The test of interception technology was conducted yesterday within China's territory and achieved the "preset goal", China's Ministry of National Defence said.
The test is defensive and does not target any country, China's state-run Xinhua news agency reported.
A ground-based interceptor missile was used to knock out a ballistic missile during the "mid-course" of its flight outside the earth's atmosphere, the Hong Kong-based South China Morning Post reported.
The test was in a location in China, but no other details were given.
The test comes amid months of international tension over North Korea's nuclear weapons and missiles programme and Beijing's firm opposition to the deployment of US interceptor missiles, the Terminal High Altitude Area Defence or THAAD in South Korea to ward off ward off any missile attacks from North Korea.
China apprehends that the powerful radars of the THAAD missiles can monitor the movement of its missiles in the country.
It has also repeatedly sent coast guard vessels into waters controlled by Japan around uninhabited islands in the East China Sea that China claims as its own.
China first tested a ground-based mid-course missile interception in 2010. A second test was conducted in 2013.
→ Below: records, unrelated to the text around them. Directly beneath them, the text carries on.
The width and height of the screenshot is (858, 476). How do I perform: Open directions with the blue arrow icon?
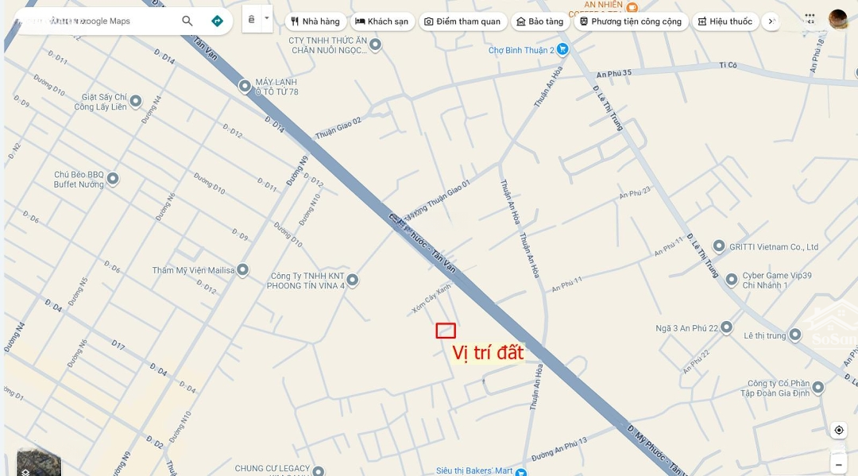pyautogui.click(x=217, y=21)
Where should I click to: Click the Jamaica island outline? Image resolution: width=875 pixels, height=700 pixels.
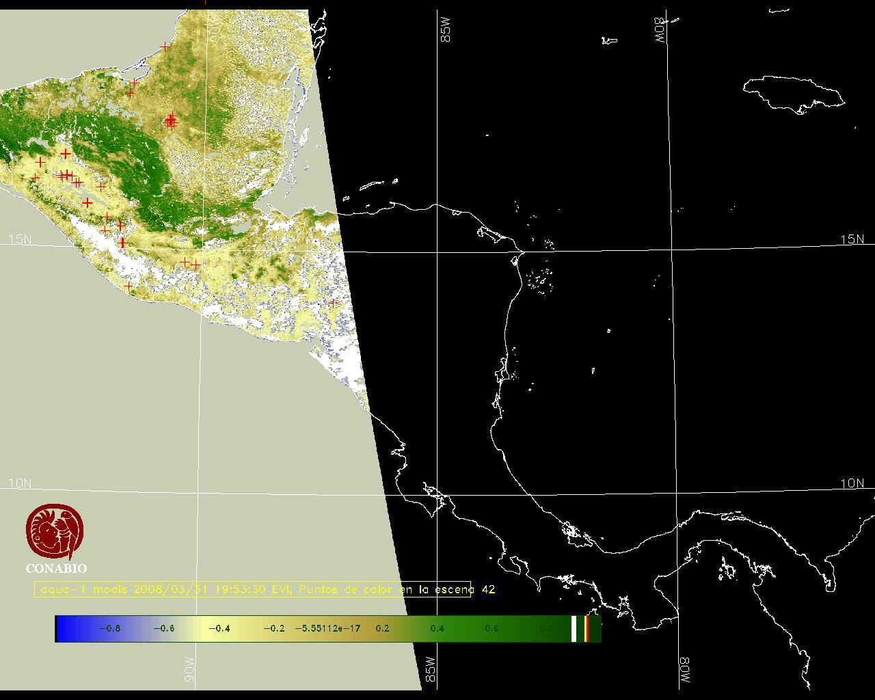pyautogui.click(x=793, y=92)

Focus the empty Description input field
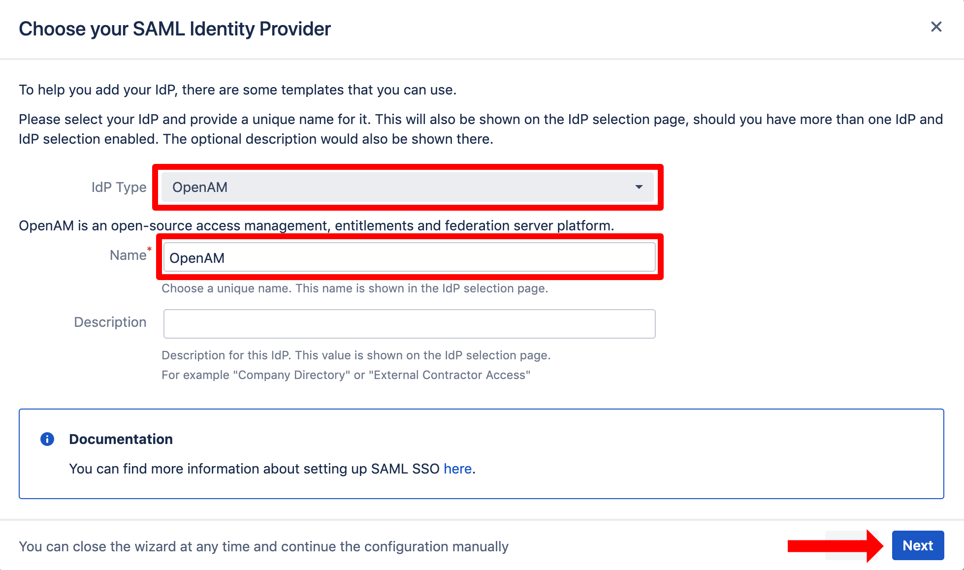click(x=409, y=324)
China says such technology is needed for its own national defence and security.
Interestingly, the announcement by China comes on a day when India successfully test-fired its short-range nuclear-capable ballistic missile Agni-1 with a strike range of over 700 km from a test range off the Odisha coast.
Weighing around 12 tonnes, the 15-metre-long Agni-1 can carry payloads up to 1,000 kg and is capable of hitting a target beyond 700 km.